Sen. Dianne Feinstein (D-CA) told NBC News’ Meet the Press on Sunday that Congress is building a case that President Donald Trump committed obstruction of justice when he fired former FBI Director James Comey in May.
NBC’s Chuck Todd pressed Feinstein as if it were obvious that the president had obstructed justice. He based his claim on a memorandum by former national security aide K. T. McFarland, who wrote during the transition that Russia “has just thrown U.S.A. election to him,” though in context it was clear she was referring, half-mockingly, to claims by the Democratic Party.
He also cited a tweet by Trump on Saturday, where the president said, “I had to fire General Flynn because he lied to the Vice President and the FBI,” which Democrats cited as proof of obstruction — though there was no evidence that Trump had tried to stop the investigation into Flynn even if he knew his crime.
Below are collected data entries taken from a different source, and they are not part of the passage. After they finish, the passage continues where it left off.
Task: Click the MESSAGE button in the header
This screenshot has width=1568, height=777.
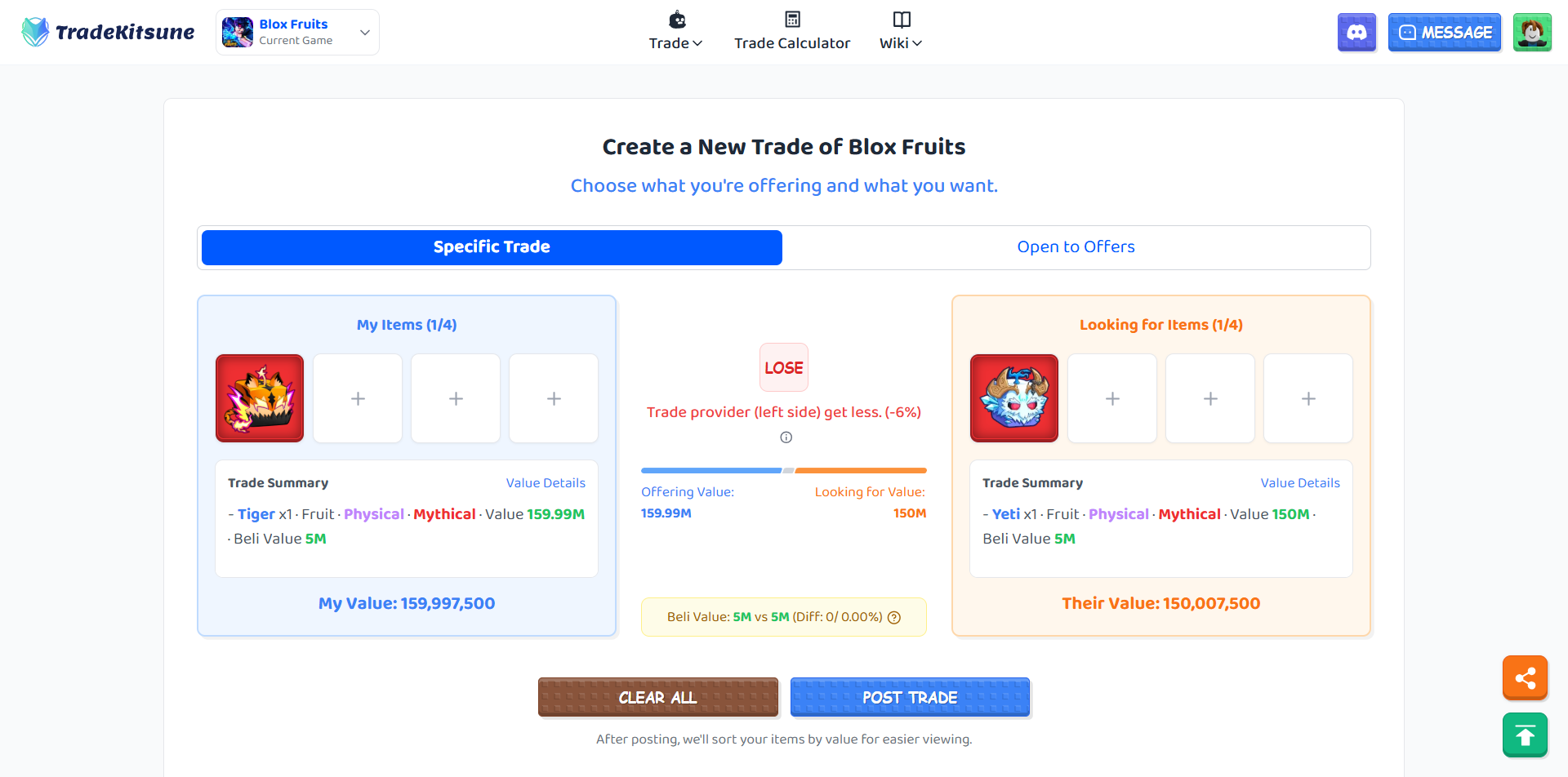Action: point(1444,32)
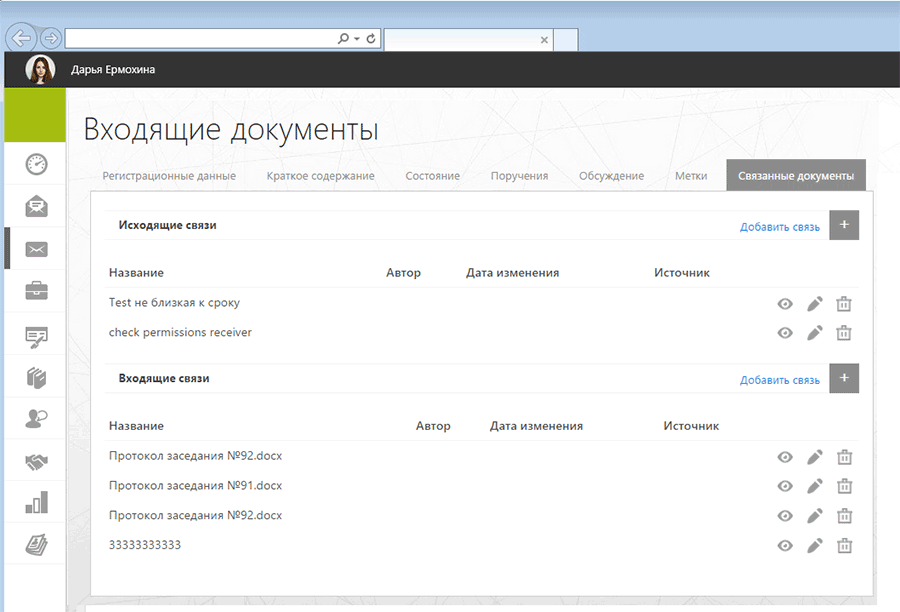The width and height of the screenshot is (900, 612).
Task: Click 'Добавить связь' link under Исходящие связи
Action: pyautogui.click(x=779, y=227)
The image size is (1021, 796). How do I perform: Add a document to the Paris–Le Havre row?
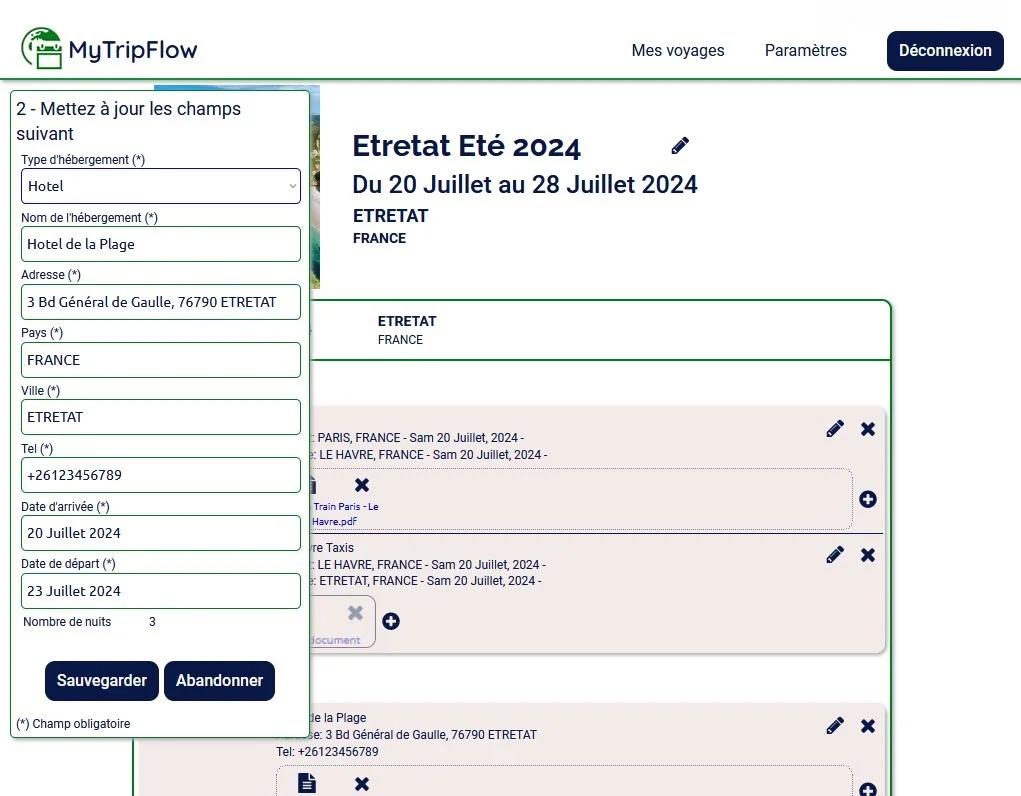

Feinstein, the ranking member on the Senate Intelligence Committee, told Todd (transcript via NBC News):
I think, what we’re beginning to see is the putting together of a case of obstruction of justice. I think we see this in the indictments, the four indictments and pleas that have just taken place, and some of the comments that are being made. I see it in the hyper-frenetic attitude of the White House: the comments every day, the continual tweets. And I see it, most importantly, in what happened with the firing of Director Comey and it is my belief that that is directly because he did not agree to lift the cloud of the Russia investigation. That’s obstruction of justice.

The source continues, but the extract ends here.